EO vs appointees questioned at SC

Manila, Philippines – The Supreme Court (SC) was asked yesterday to nullify Executive Order 2 of President Aquino revoking the midnight appointees of former President Gloria Arroyo.

In separate petitions, Subic Bay Metropolitan Authority (SBMA) director Eddie Tamondong and Department of Justice (DoJ) Assistant Secretary Jose Arturo de Castro, both of whom would be removed from their positions, prayed for to the Supreme Court
for the temporary stoppage of the implementation of the order.

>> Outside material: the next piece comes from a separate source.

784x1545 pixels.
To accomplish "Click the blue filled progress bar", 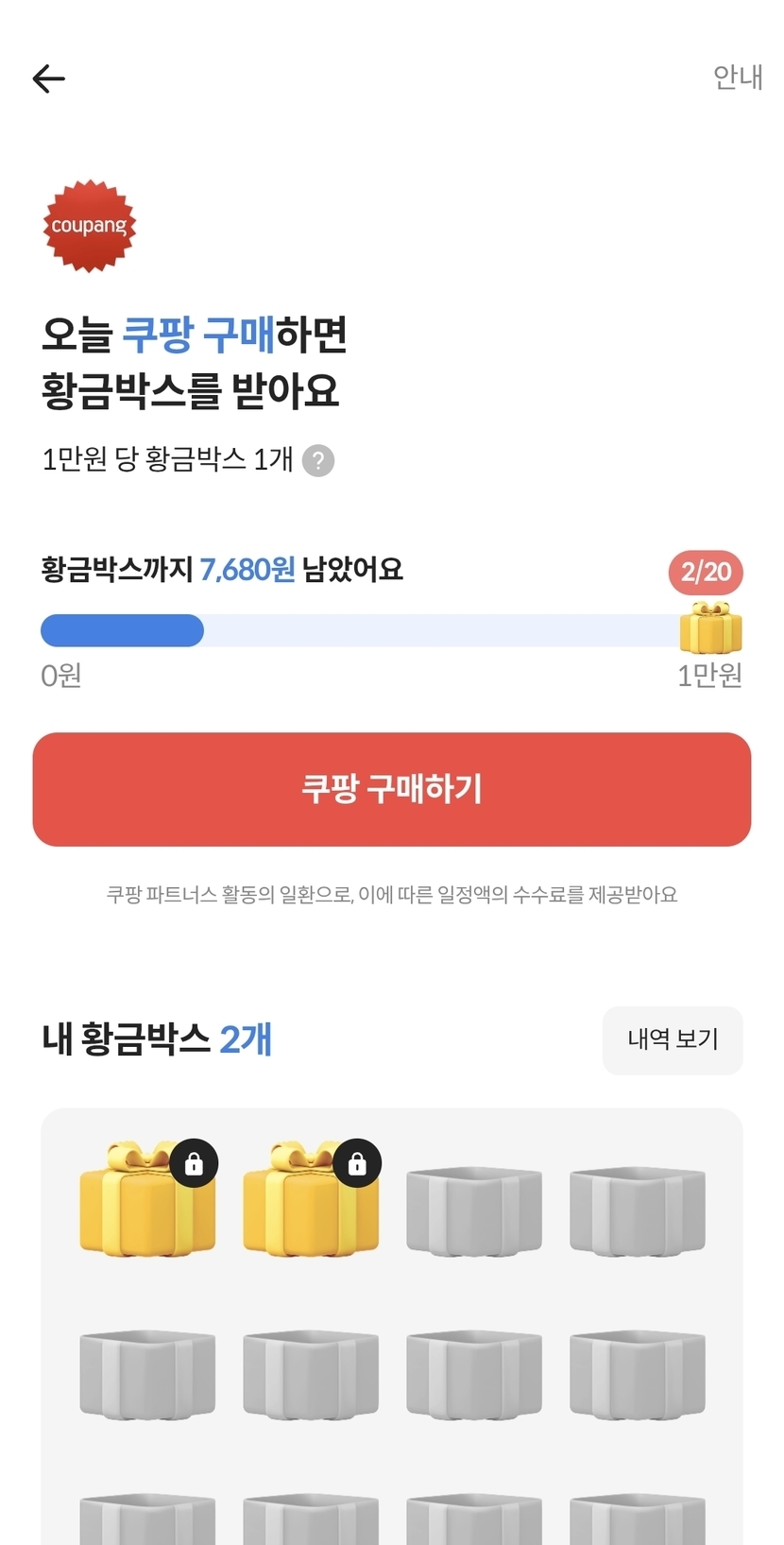I will pyautogui.click(x=122, y=630).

EO 2 was signed by the President last July 30. The order covered 977 officials who were appointed on or before March 11, 2010 but assumed office after such date; or appointed during the 45-day ban on appointments took effect, prior to the May 10 Elections

Eddie Tamondong argues that he should not be included in the list of former President Gloria Arroyo’s midnight appointees because he was re-appointed last March 1, or 10 days before the ban on appointments took effect. He also argued further that the
Executive Order violates RA 7227 also known as the Bases Conversion and Development Act of 1992, which gives him a fixed term of six years, lapsing in March 2016. He said the order “demonstrates an arbitrary misuse executive of power.”

Tamondong, says the issue is not about keeping his job, of which he receives only P17,000 a month, but on the primacy of the law passed by Congress that is being run over by a presidential issuance.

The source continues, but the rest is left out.